Aim of the task ->
Give again, exactly as written, each line of the material below starting at the line that contains "This screenshot has height=580, width=580." and ending at the line that contains "Task: Select the". Both ends count, and no other line does.
------------------------------
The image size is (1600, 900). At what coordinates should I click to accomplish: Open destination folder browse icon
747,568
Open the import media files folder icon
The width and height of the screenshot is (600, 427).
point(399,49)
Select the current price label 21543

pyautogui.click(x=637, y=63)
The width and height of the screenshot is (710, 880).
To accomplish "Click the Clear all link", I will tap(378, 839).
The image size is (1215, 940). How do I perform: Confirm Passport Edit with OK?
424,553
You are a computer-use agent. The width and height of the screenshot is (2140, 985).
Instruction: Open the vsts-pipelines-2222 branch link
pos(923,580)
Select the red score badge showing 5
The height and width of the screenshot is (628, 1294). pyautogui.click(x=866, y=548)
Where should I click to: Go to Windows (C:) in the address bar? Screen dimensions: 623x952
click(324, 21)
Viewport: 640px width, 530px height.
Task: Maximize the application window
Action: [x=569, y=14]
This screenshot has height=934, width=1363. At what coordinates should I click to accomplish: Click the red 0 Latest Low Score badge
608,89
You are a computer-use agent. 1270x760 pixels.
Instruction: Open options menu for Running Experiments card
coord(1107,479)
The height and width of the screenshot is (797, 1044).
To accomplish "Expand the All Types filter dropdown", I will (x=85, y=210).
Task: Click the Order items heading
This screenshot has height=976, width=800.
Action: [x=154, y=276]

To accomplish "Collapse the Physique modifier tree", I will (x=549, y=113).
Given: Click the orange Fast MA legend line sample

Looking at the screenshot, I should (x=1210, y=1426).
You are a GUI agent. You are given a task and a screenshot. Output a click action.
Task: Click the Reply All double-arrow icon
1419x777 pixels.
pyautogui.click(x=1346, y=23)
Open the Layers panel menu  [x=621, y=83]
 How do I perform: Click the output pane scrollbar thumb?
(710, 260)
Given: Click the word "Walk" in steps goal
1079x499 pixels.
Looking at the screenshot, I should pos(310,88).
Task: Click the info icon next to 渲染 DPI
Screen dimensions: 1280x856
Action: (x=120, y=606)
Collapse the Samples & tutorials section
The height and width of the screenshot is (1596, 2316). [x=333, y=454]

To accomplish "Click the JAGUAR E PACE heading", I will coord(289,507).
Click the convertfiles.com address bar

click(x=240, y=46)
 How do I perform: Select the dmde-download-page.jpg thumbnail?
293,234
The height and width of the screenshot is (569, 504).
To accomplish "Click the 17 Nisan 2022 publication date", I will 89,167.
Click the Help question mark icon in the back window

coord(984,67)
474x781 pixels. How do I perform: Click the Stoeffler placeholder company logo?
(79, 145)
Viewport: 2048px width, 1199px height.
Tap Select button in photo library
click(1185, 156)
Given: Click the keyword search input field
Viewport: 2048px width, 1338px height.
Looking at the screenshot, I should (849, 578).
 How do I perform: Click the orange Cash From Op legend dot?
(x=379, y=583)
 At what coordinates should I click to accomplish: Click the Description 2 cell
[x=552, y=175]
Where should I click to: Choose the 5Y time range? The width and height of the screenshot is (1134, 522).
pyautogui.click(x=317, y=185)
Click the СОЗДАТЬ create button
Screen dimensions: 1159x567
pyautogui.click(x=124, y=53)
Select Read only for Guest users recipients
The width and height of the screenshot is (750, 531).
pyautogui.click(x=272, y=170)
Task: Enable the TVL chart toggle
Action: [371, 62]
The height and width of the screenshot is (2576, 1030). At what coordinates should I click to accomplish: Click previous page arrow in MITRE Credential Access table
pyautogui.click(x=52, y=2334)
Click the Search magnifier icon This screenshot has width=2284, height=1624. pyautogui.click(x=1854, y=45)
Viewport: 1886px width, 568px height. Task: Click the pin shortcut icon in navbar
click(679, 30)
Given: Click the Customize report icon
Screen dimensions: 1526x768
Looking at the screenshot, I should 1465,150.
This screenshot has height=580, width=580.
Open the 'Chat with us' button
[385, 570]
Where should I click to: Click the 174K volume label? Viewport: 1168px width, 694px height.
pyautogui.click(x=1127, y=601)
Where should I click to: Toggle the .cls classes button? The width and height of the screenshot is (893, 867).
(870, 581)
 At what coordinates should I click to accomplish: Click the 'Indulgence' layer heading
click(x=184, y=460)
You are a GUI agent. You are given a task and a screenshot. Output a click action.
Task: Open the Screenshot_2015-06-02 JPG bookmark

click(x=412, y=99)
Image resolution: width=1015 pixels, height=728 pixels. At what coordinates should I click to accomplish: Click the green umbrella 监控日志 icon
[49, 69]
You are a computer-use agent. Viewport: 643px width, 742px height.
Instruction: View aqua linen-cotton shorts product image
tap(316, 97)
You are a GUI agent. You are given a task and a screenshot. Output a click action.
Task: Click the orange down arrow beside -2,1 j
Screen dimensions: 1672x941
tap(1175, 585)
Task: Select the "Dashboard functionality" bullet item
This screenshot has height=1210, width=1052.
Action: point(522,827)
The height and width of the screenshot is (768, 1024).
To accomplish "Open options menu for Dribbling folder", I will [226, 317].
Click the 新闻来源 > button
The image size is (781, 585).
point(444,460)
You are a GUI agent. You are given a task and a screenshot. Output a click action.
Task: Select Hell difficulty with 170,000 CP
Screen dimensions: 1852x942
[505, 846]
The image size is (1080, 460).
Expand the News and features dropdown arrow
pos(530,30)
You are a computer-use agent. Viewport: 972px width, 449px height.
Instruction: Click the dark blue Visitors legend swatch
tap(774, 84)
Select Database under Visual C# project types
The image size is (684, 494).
------------------------------
Problem solution ->
This screenshot has height=580, width=580.
Open the 'Chat with us' button
[385, 570]
Where should I click to: Click the 174K volume label? Viewport: 1168px width, 694px height.
pyautogui.click(x=1127, y=601)
Where should I click to: Toggle the .cls classes button? The width and height of the screenshot is (893, 867).
(870, 581)
 At what coordinates should I click to accomplish: Click the 'Indulgence' layer heading
click(x=184, y=460)
You are a GUI agent. You are given a task and a screenshot. Output a click action.
Task: Open the Screenshot_2015-06-02 JPG bookmark

click(x=412, y=99)
Image resolution: width=1015 pixels, height=728 pixels. At what coordinates should I click to accomplish: Click the green umbrella 监控日志 icon
[49, 69]
You are a computer-use agent. Viewport: 643px width, 742px height.
Instruction: View aqua linen-cotton shorts product image
tap(316, 97)
You are a GUI agent. You are given a task and a screenshot. Output a click action.
Task: Click the orange down arrow beside -2,1 j
Screen dimensions: 1672x941
tap(1175, 585)
Task: Select the "Dashboard functionality" bullet item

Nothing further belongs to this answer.